» WORK TASK: Apart from the pictures, output all of the records exactly.

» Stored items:
=== Begin Enclosure ===

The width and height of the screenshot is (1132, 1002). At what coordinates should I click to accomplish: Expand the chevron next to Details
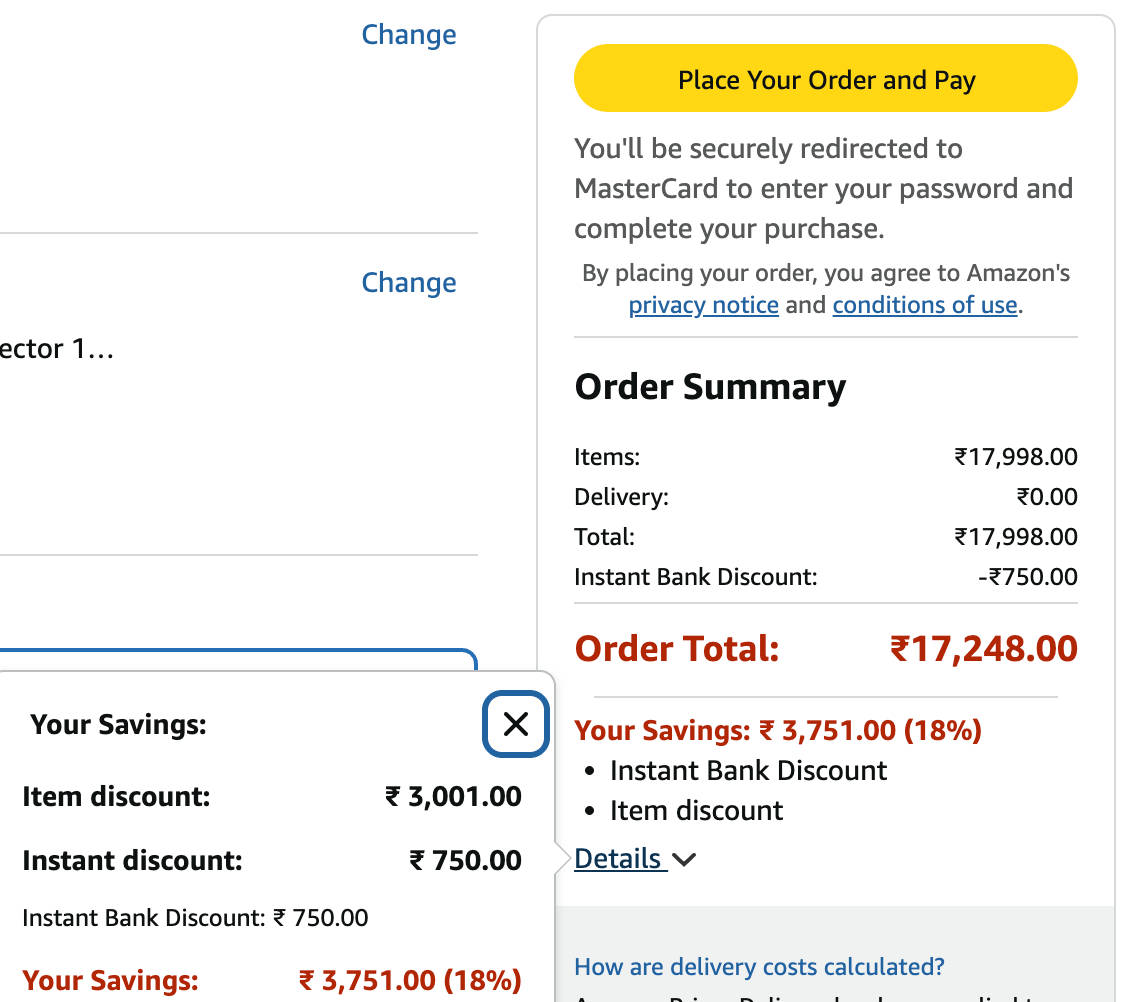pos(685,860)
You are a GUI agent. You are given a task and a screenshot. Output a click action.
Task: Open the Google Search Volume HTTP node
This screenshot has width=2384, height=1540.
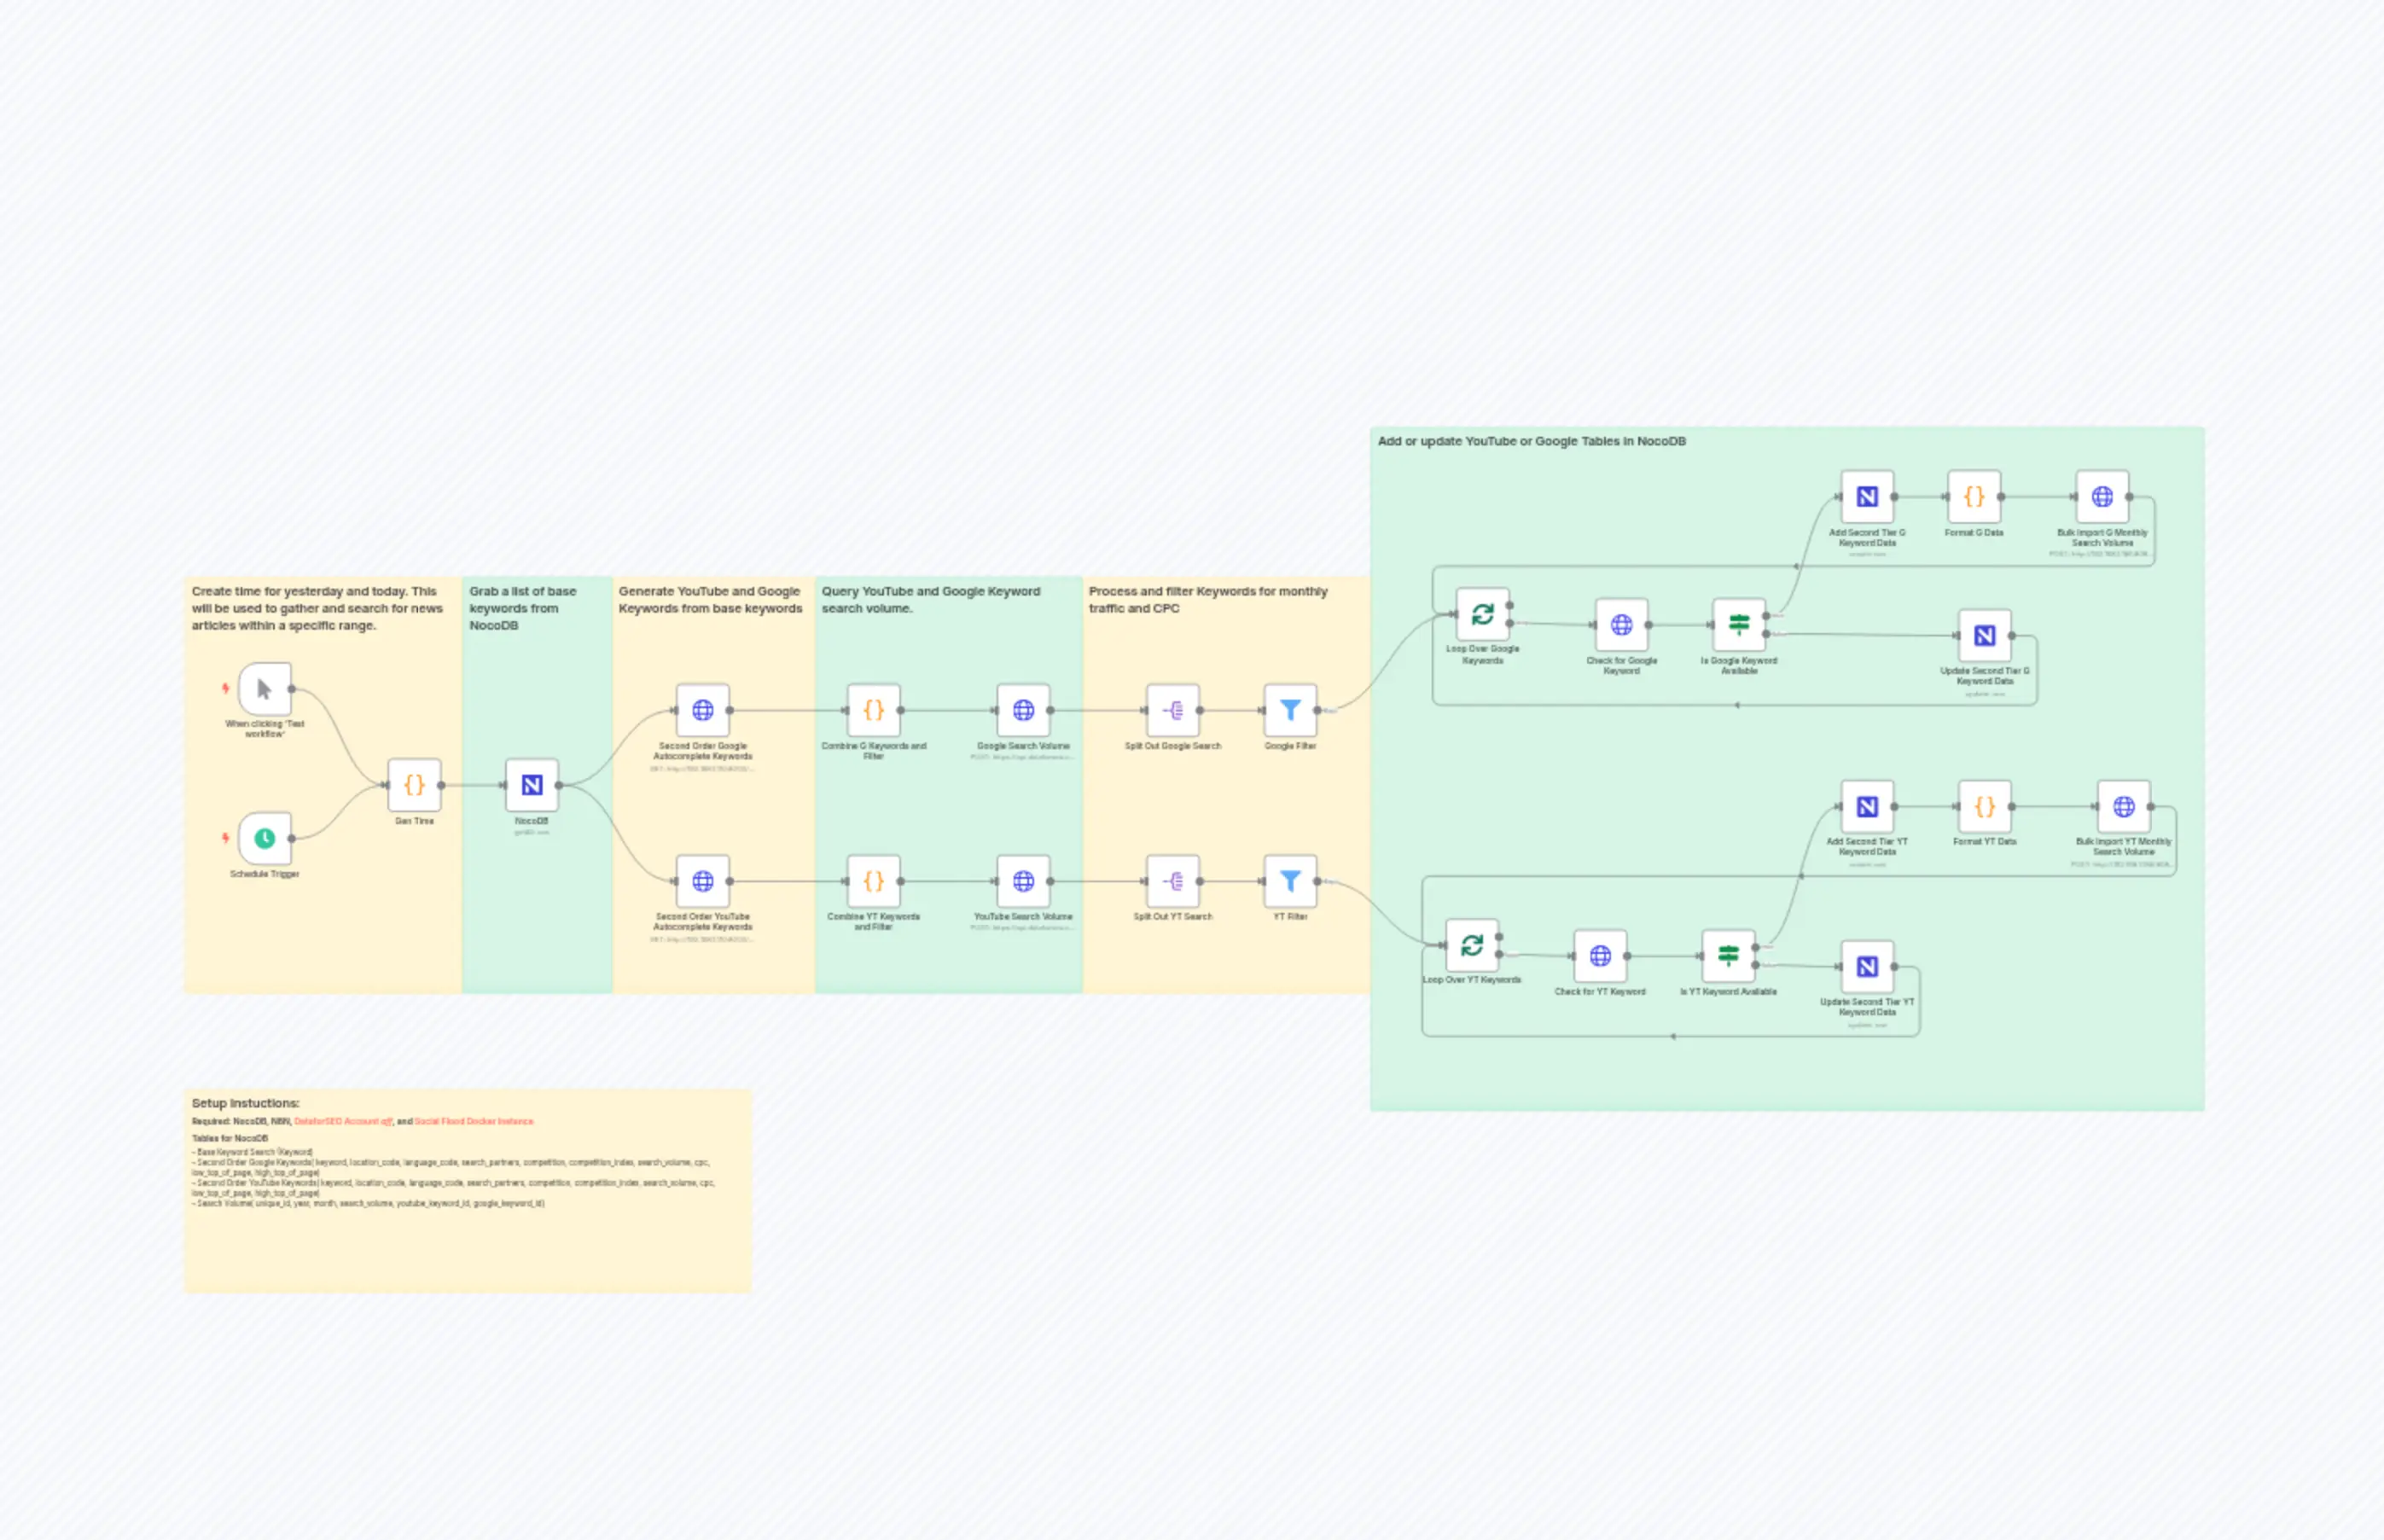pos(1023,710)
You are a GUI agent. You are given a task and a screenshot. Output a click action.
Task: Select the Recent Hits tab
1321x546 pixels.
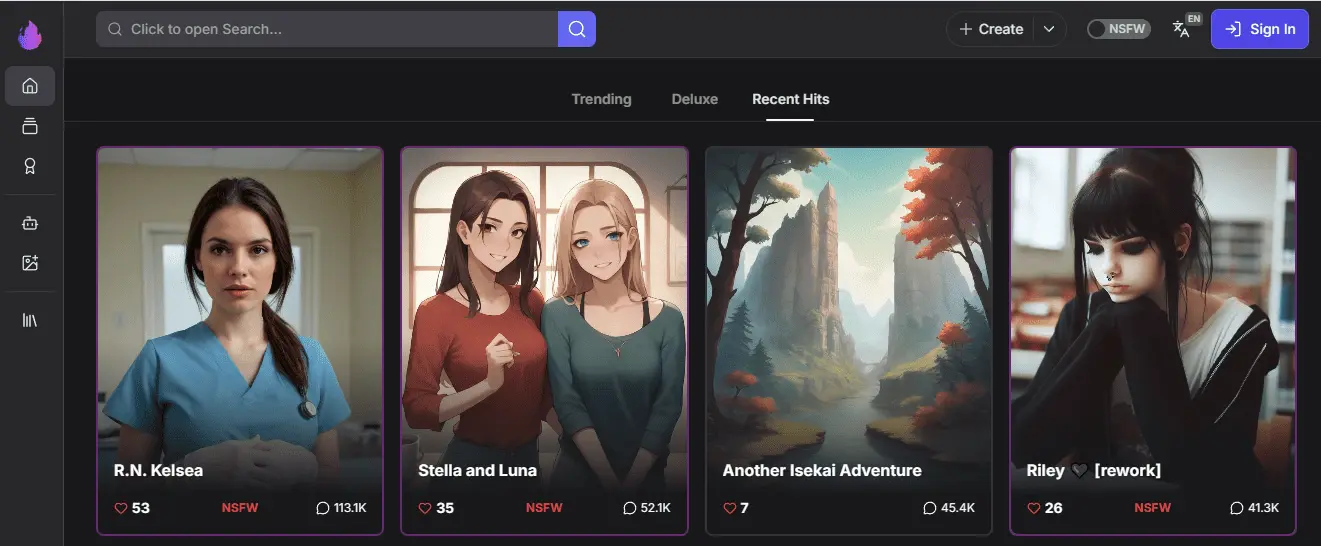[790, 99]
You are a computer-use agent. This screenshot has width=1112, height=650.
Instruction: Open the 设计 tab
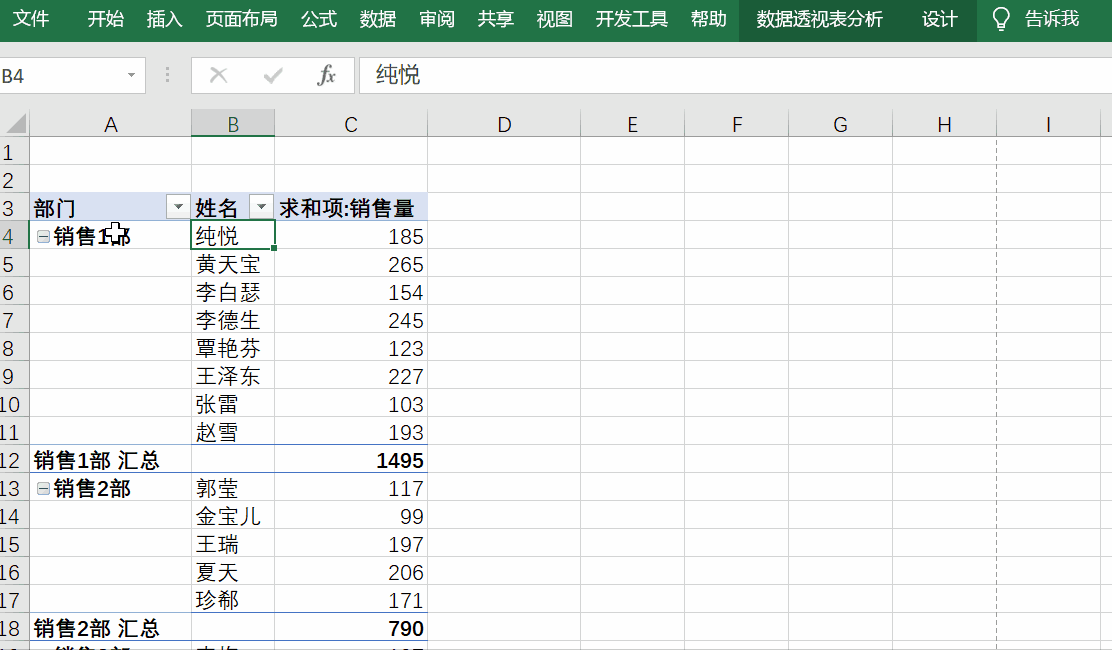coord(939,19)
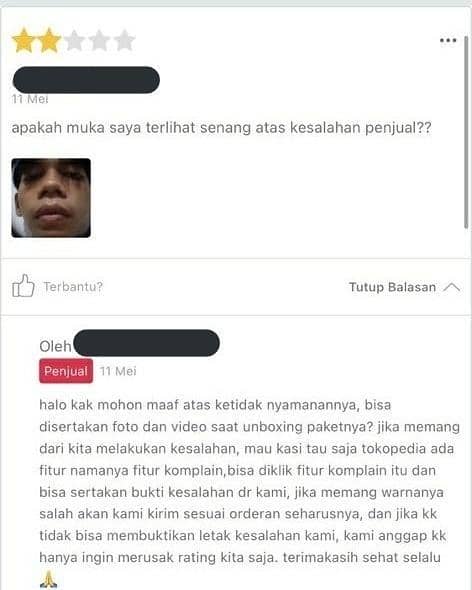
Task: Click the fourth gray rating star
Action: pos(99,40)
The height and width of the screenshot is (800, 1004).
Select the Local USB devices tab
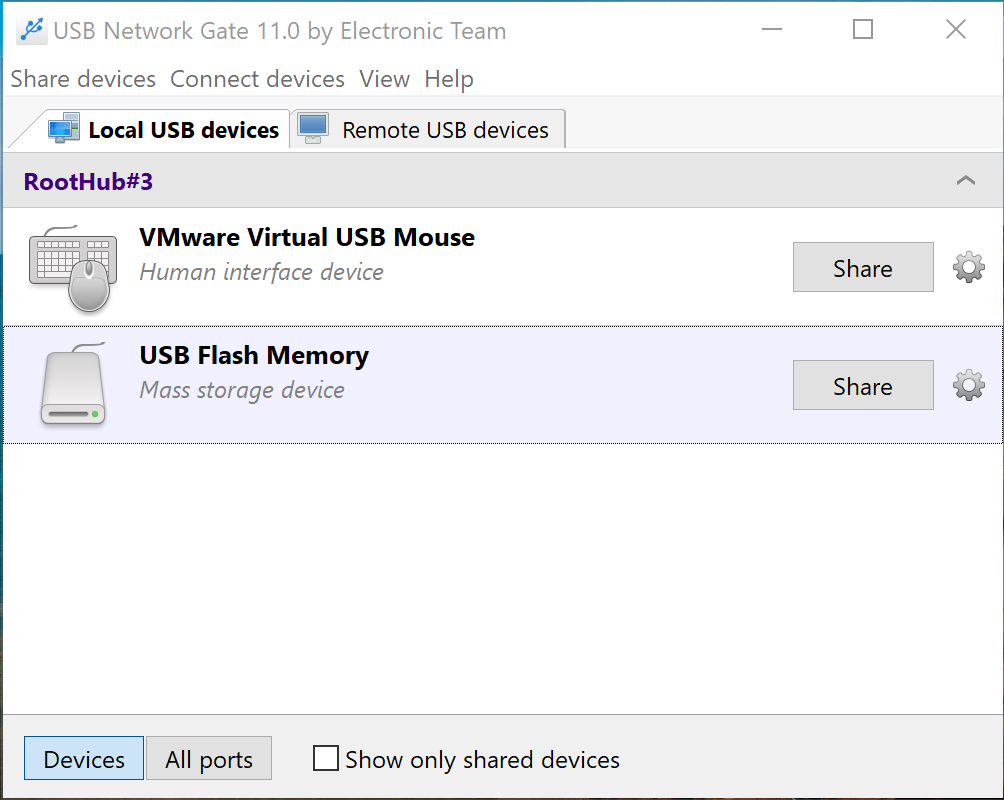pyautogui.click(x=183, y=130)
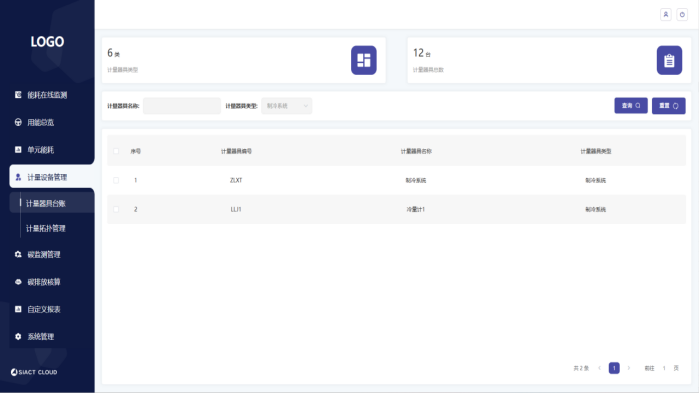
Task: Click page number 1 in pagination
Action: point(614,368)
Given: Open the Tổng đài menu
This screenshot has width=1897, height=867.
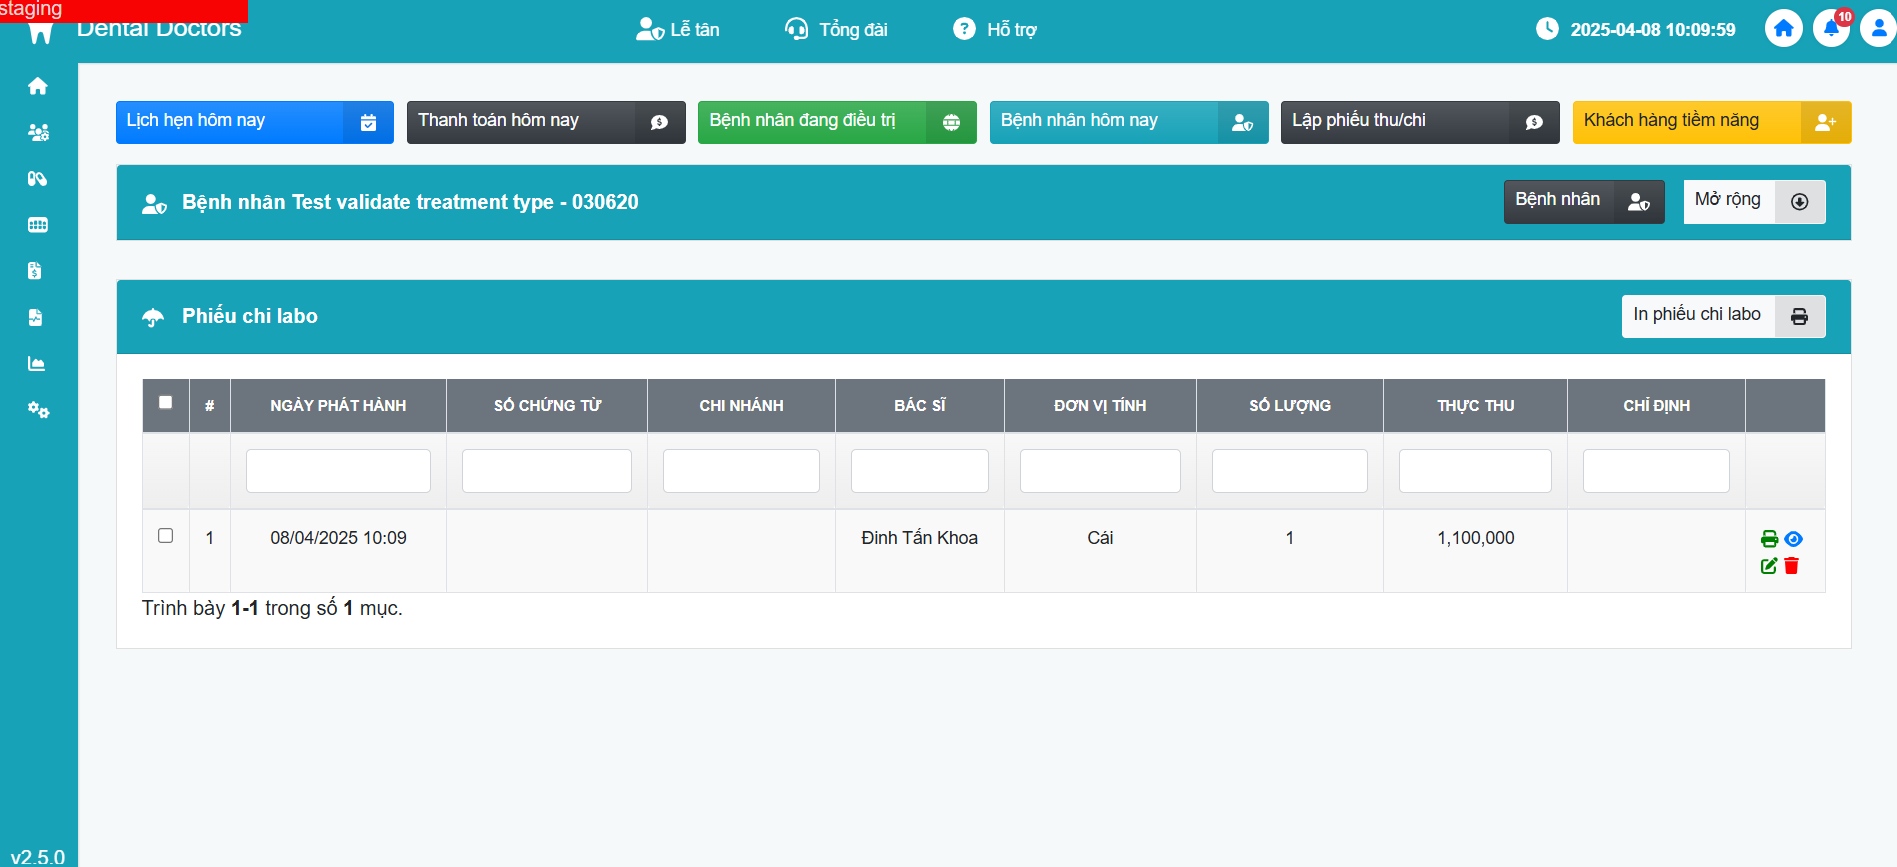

=== End Enclosure ===

» EXERCISE RESULT:
The width and height of the screenshot is (1132, 1002). At what coordinates should I click to accomplish: Expand the chevron next to Details
pos(685,860)
You are a GUI agent. You are given a task and a screenshot. Output a click action.
Task: Open the Google Search Volume HTTP node
This screenshot has width=2384, height=1540.
pos(1023,710)
You are a GUI agent. You are given a task and a screenshot. Output a click action.
Task: Select the Recent Hits tab
1321x546 pixels.
[790, 99]
You are a computer-use agent. This screenshot has width=1112, height=650.
Instruction: Open the 设计 tab
coord(939,19)
Task: Click the fourth gray rating star
Action: pos(99,40)
The height and width of the screenshot is (800, 1004).
Select the Local USB devices tab
pyautogui.click(x=183, y=130)
Task: Click page number 1 in pagination
Action: point(614,368)
Given: Open the Tổng đài menu
This screenshot has width=1897, height=867.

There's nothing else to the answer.